In the example below, the indices returned by the order function are used to sort the entries in each group by a :
set.seed(123)
ex.df <- data.frame(
group = sample(LETTERS[1:4],20,replace=TRUE),
score1 = sample(1:10),
score2 = sample(1:10)
)
sortedOrderings <- by(ex.df, ex.df$group, function(df) order(df$score1 + df$score2) )
bestIndices <- lapply(sortedOrderings, FUN= function(lst) lst[1] )
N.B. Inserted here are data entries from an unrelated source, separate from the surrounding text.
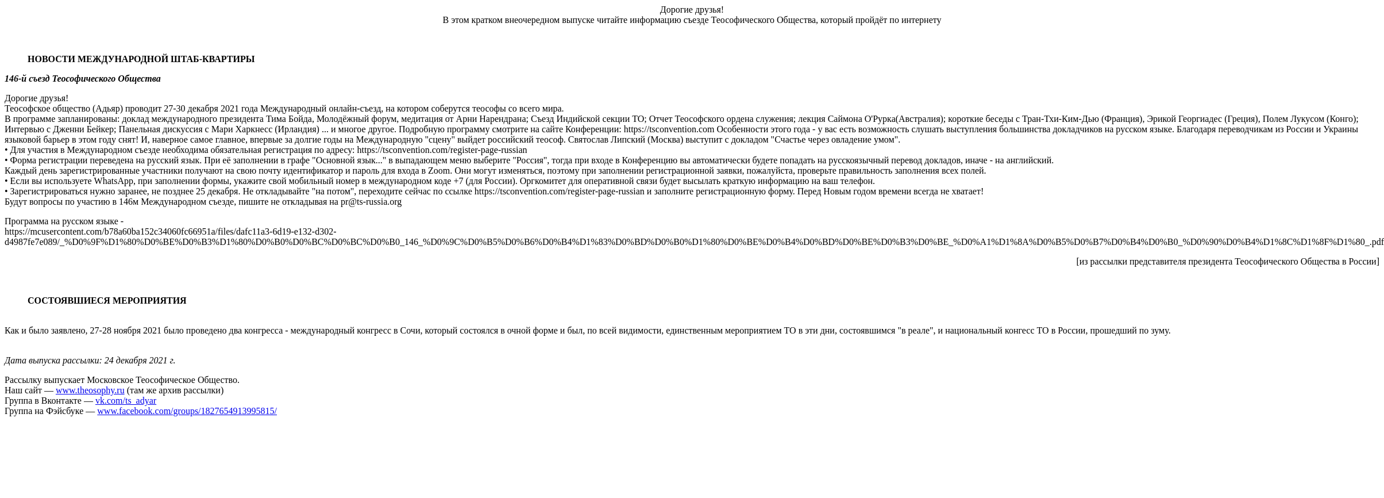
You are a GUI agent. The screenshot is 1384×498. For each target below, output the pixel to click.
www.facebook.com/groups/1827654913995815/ (187, 411)
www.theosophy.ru (90, 390)
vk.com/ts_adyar (125, 400)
The trouble is that order sees the indices of the data frame subsetted by by rather than ex.df itself, so using it to extract the relevant rows from the ex.df isn't the brightest idea:
print(sortedOrderings)
ex.df$group: A
[1] 2 3 4 1
---------------------------------------------------------------
ex.df$group: B
[1] 5 3 2 4 1
---------------------------------------------------------------
ex.df$group: C
[1] 2 1 3 4
---------------------------------------------------------------
ex.df$group: D
[1] 3 7 4 6 1 2 5
> print(ex.df[bestIndices,])
group score1 score2
2 D 7 9
5 D 4 1
2.1 D 7 9
3 B 6 6
Is there a way to pull out the "best" row from each group in ex.df, or at least have the indices reference ex.df?